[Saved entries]
——————
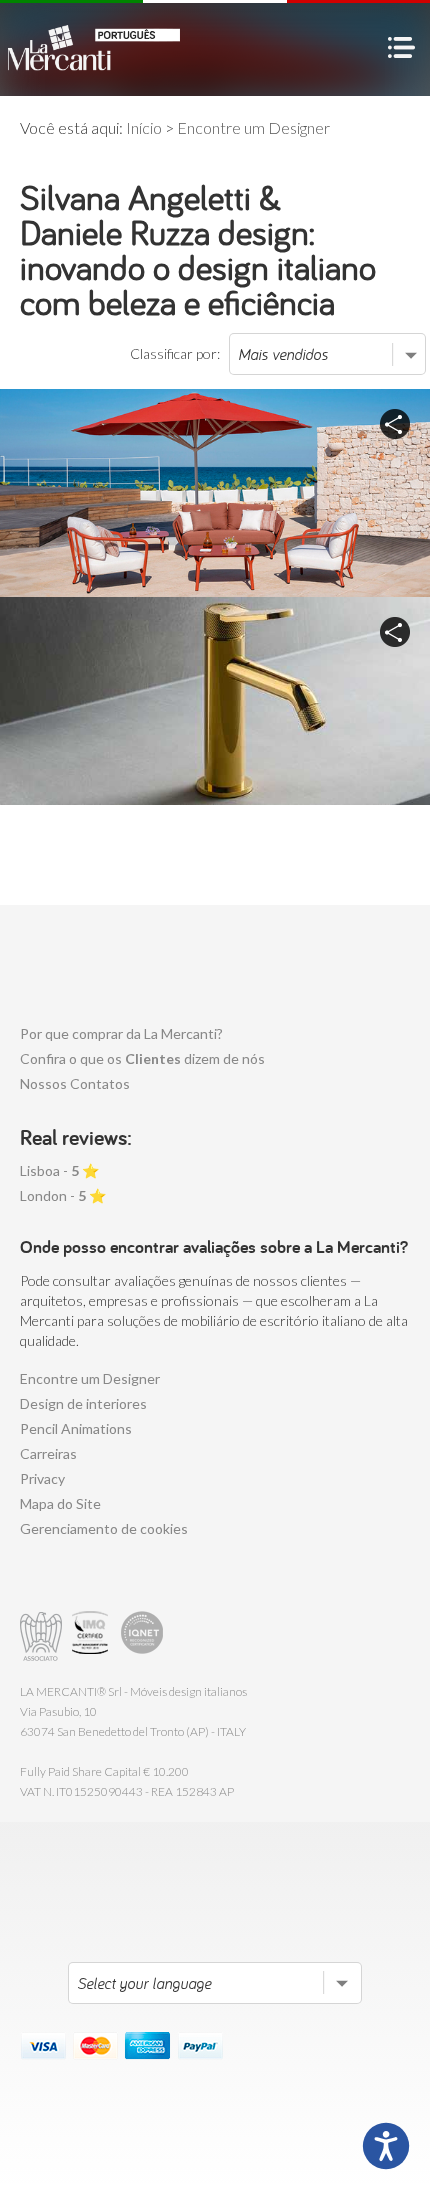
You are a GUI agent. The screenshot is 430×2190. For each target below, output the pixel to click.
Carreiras (48, 1453)
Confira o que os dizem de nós (142, 1058)
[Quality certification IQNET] (142, 1636)
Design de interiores (83, 1403)
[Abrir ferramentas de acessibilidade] (386, 2146)
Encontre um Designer (90, 1378)
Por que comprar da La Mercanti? (121, 1033)
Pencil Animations (76, 1428)
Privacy (42, 1478)
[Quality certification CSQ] (92, 1636)
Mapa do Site (60, 1503)
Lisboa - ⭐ (59, 1170)
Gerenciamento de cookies (104, 1528)
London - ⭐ (63, 1195)
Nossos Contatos (75, 1083)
——————
### HOW TO COMPLETE THIS TASK
Only the line containing "[Abrir ferramentas de" and the lines after it, up to and including the last line of the data, should appear in the answer, exactly as written.

### EXERCISE OUTPUT
[Abrir ferramentas de acessibilidade] (386, 2146)
Encontre um Designer (90, 1378)
Por que comprar da La Mercanti? (121, 1033)
Pencil Animations (76, 1428)
Privacy (42, 1478)
[Quality certification CSQ] (92, 1636)
Mapa do Site (60, 1503)
Lisboa - ⭐ (59, 1170)
Gerenciamento de cookies (104, 1528)
London - ⭐ (63, 1195)
Nossos Contatos (75, 1083)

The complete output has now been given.